There’s no doubt that Japan should reflect upon its wrongful past. And the Japanese government must stop its shameful economic retaliations against Korea. But we should spare some time to think about our actions, too. It was Korea that disbanded the reconciliation and healing foundation aimed at compensating Korean women for their forced sexual slavery by the imperial Japanese Army, which had been agreed to by both the Japanese and Korean governments in a 2015 agreement “finalizing” the comfort women issue. It was also Korea that caused bilateral ties to fray recently by refusing to deal in any way with Supreme Court rulings that took issue with the 1965 Korea-Japan claims agreement.
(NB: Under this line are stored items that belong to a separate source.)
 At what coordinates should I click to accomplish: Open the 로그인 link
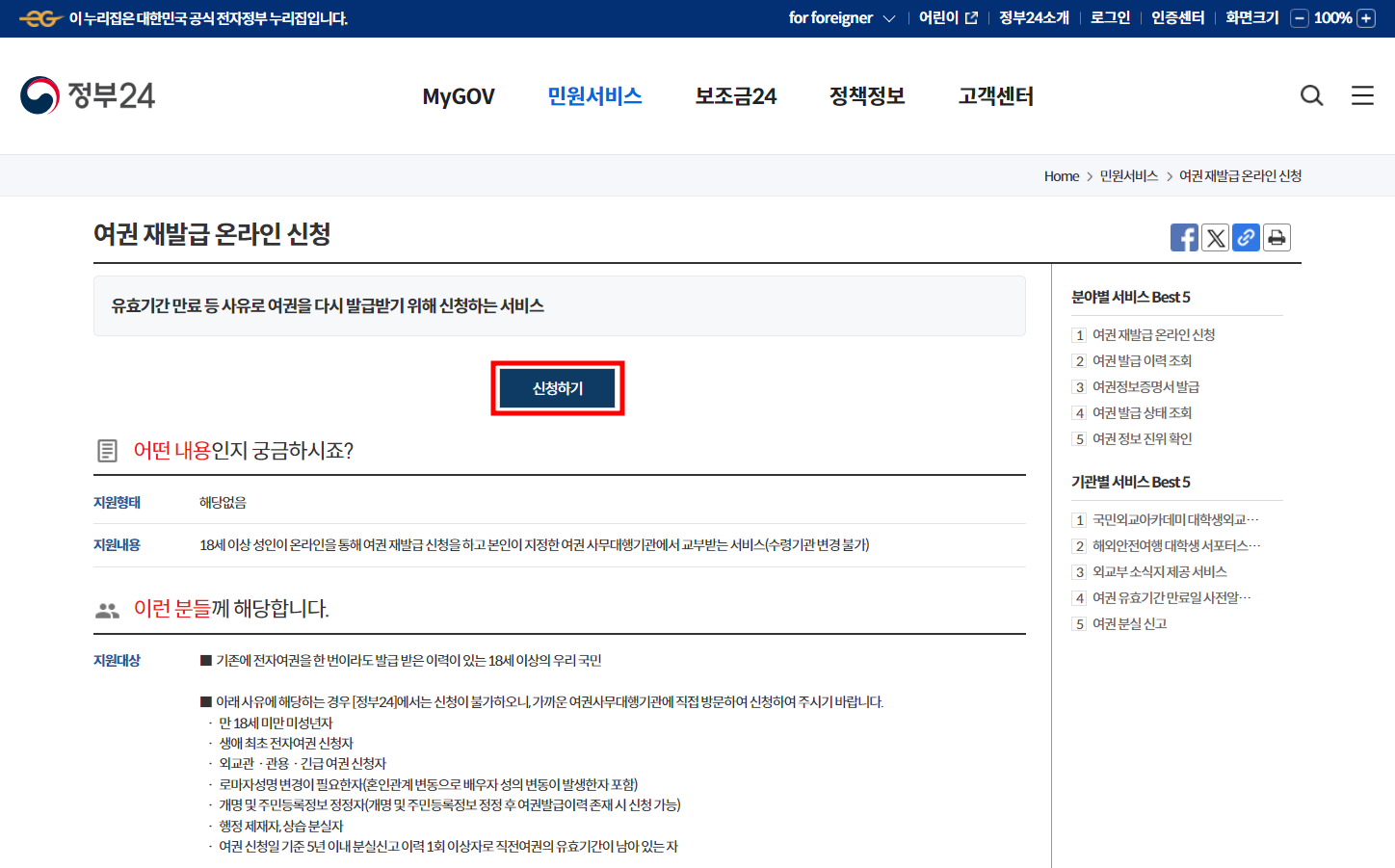click(1110, 17)
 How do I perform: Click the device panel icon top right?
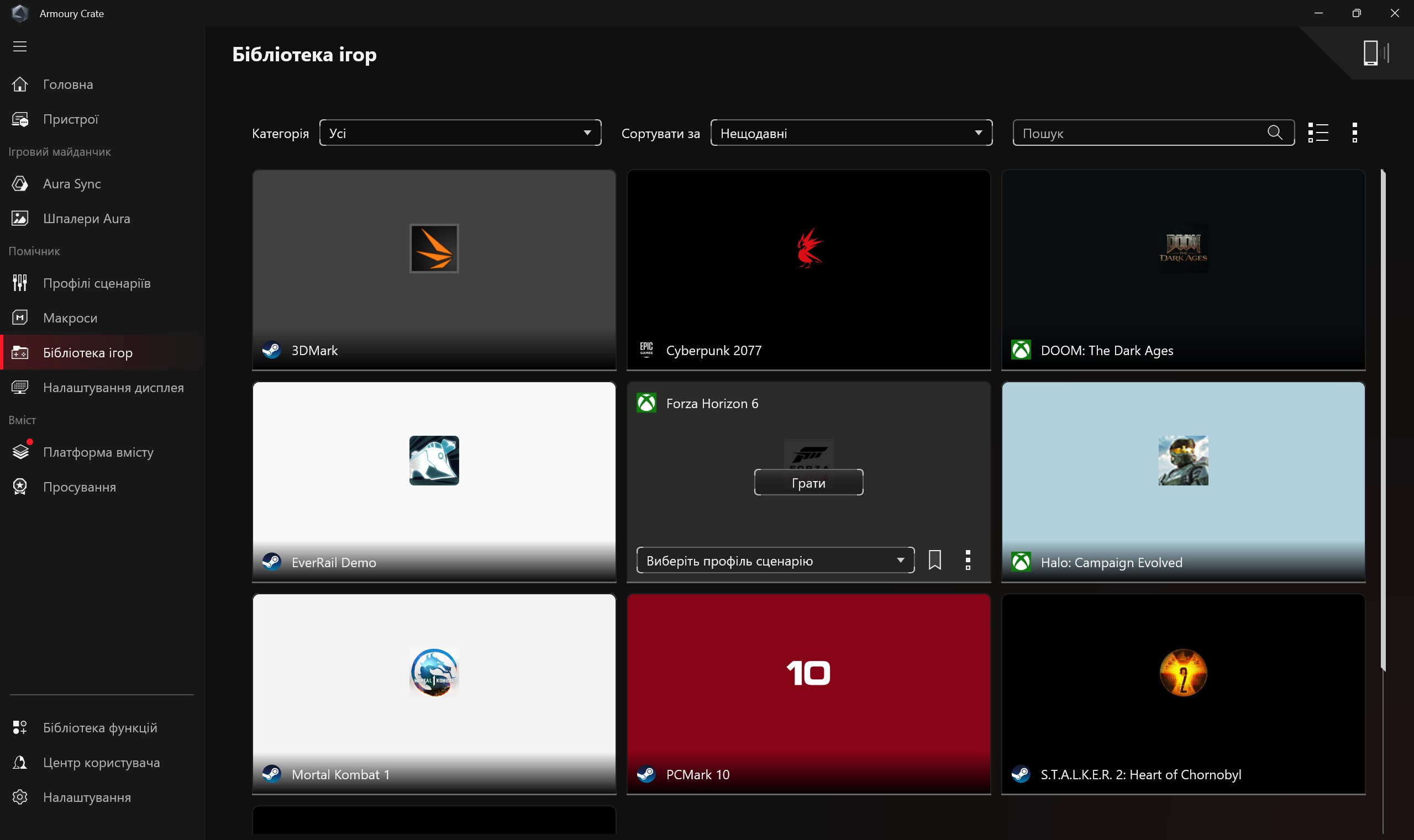point(1375,53)
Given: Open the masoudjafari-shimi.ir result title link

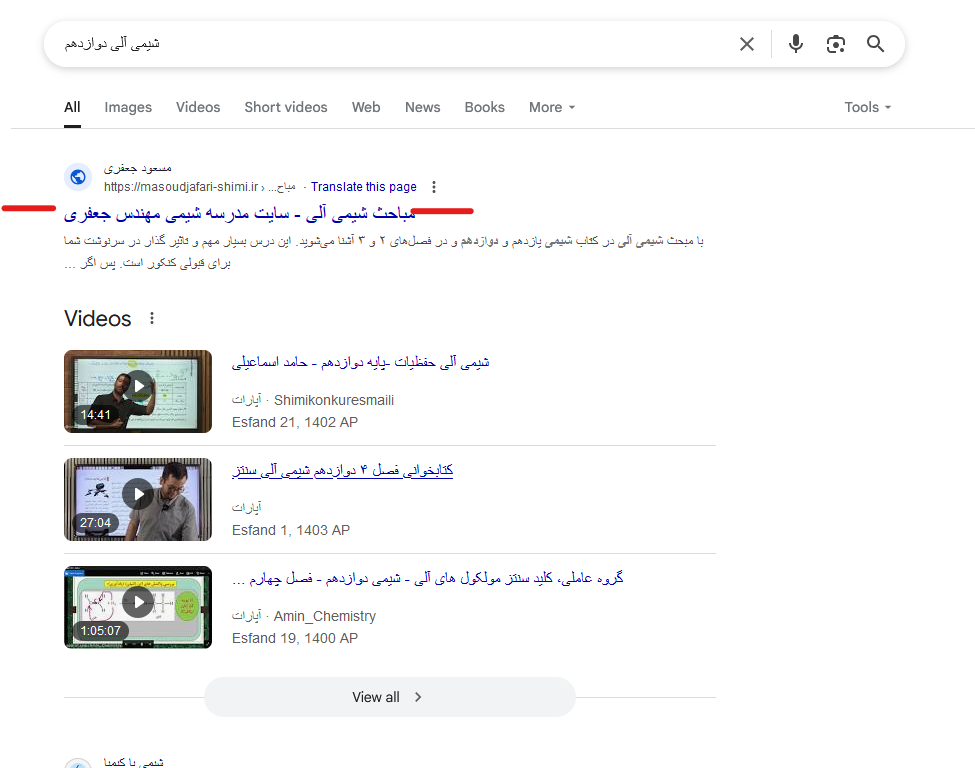Looking at the screenshot, I should 239,214.
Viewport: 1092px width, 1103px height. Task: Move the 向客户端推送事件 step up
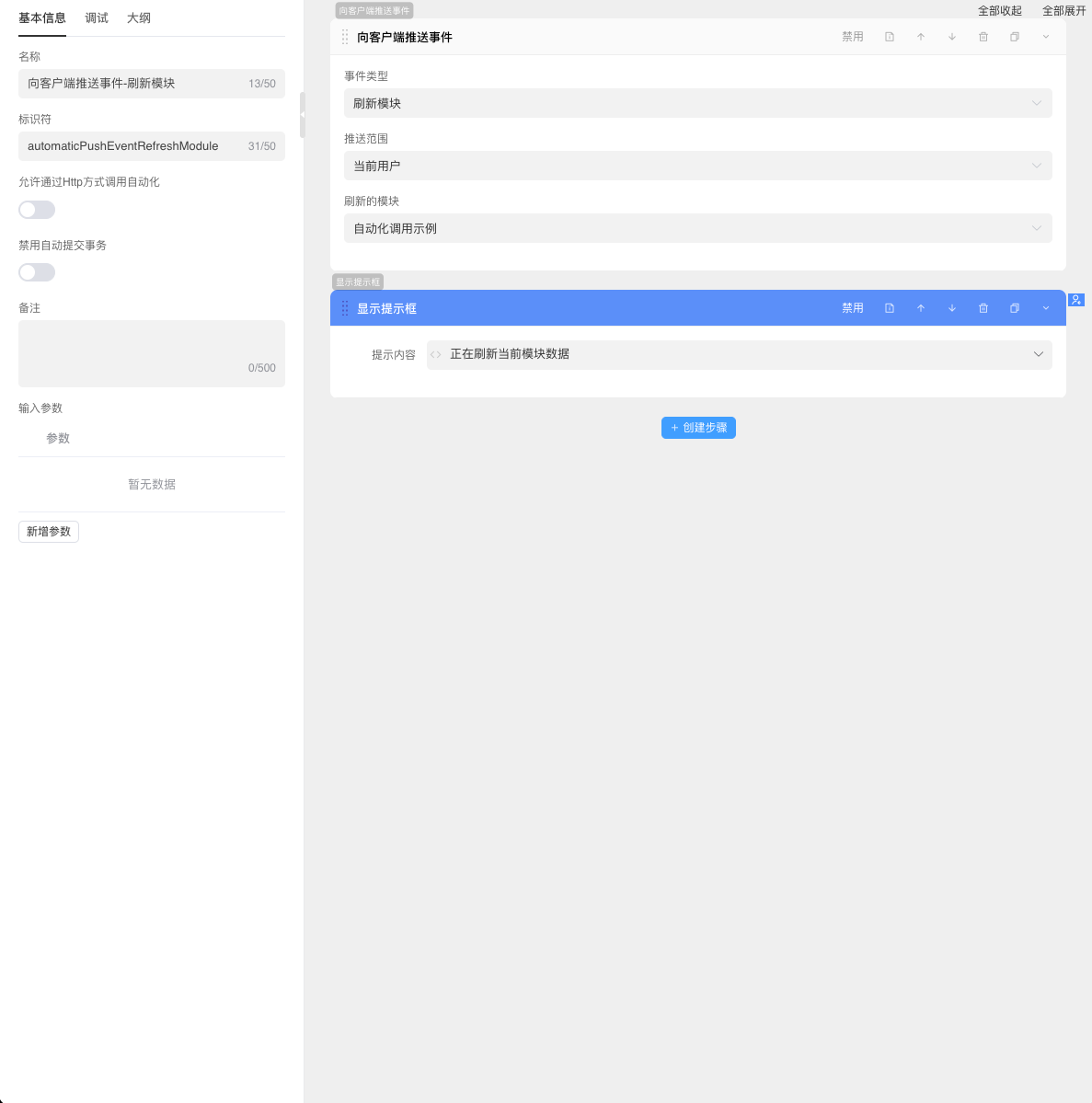(921, 37)
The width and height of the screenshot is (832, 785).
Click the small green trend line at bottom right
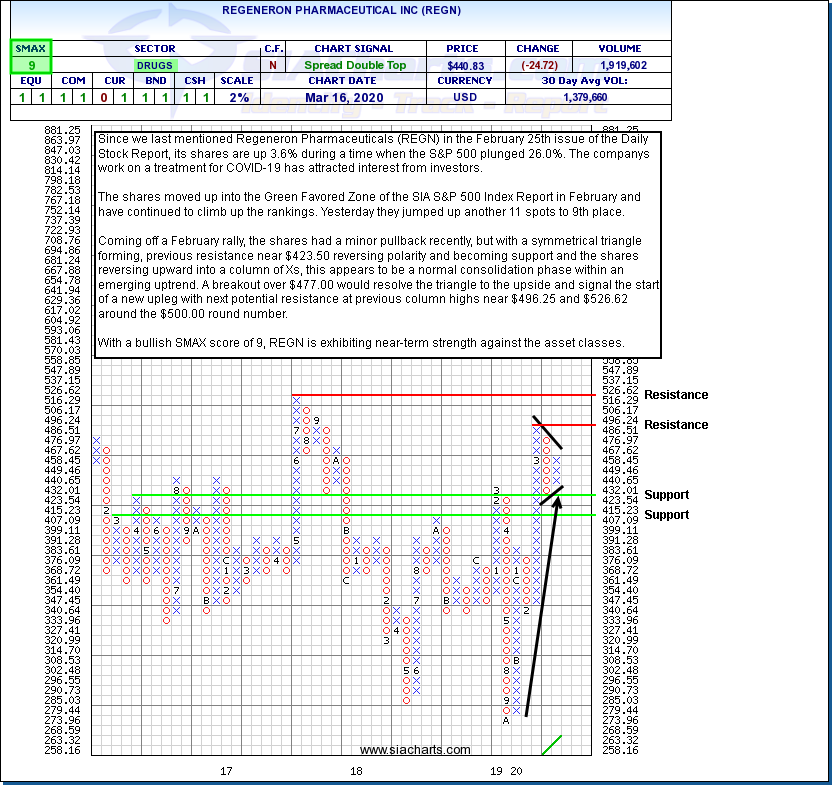pyautogui.click(x=551, y=745)
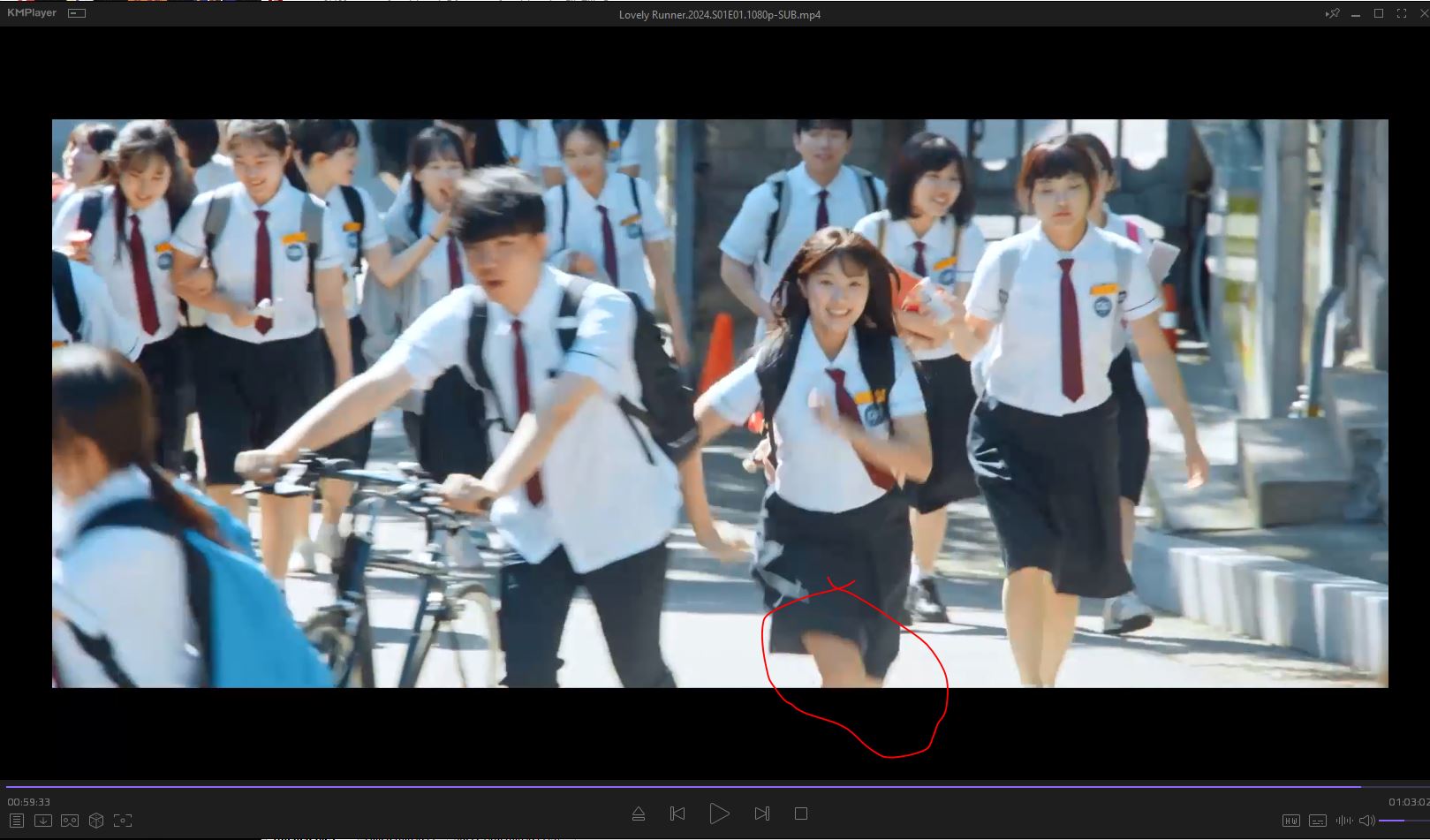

Moon’s approval rate is soaring as Korea is caught up in an anti-Japanese movement. His anti-market policies have turned Korea’s private sector economy into a complete wasteland, and the Korean government did not issue even the most customary statement warning China and Russia not to fly into Korea’s sovereign airspace or air defense identification zone as if it is some sort of a public play ground. It seems that the Moon administration cares about nothing but the simmering anti-Japanese sentiment within Korean borders.

테스트

[YONHAP]

Korea is no longer the weak country it was a century ago. It’s not a superpower, but it is a mid-sized country that’s the world’s sixth-largest exporter and 12th-largest economy. It’s about time Korea showed its broad-mindedness. Until when should we play silly word games? We must break out of this mindset and look to the future through a restrained response. I hope Moon comes up with something future-oriented in his speech for National Liberation Day on Aug. 15.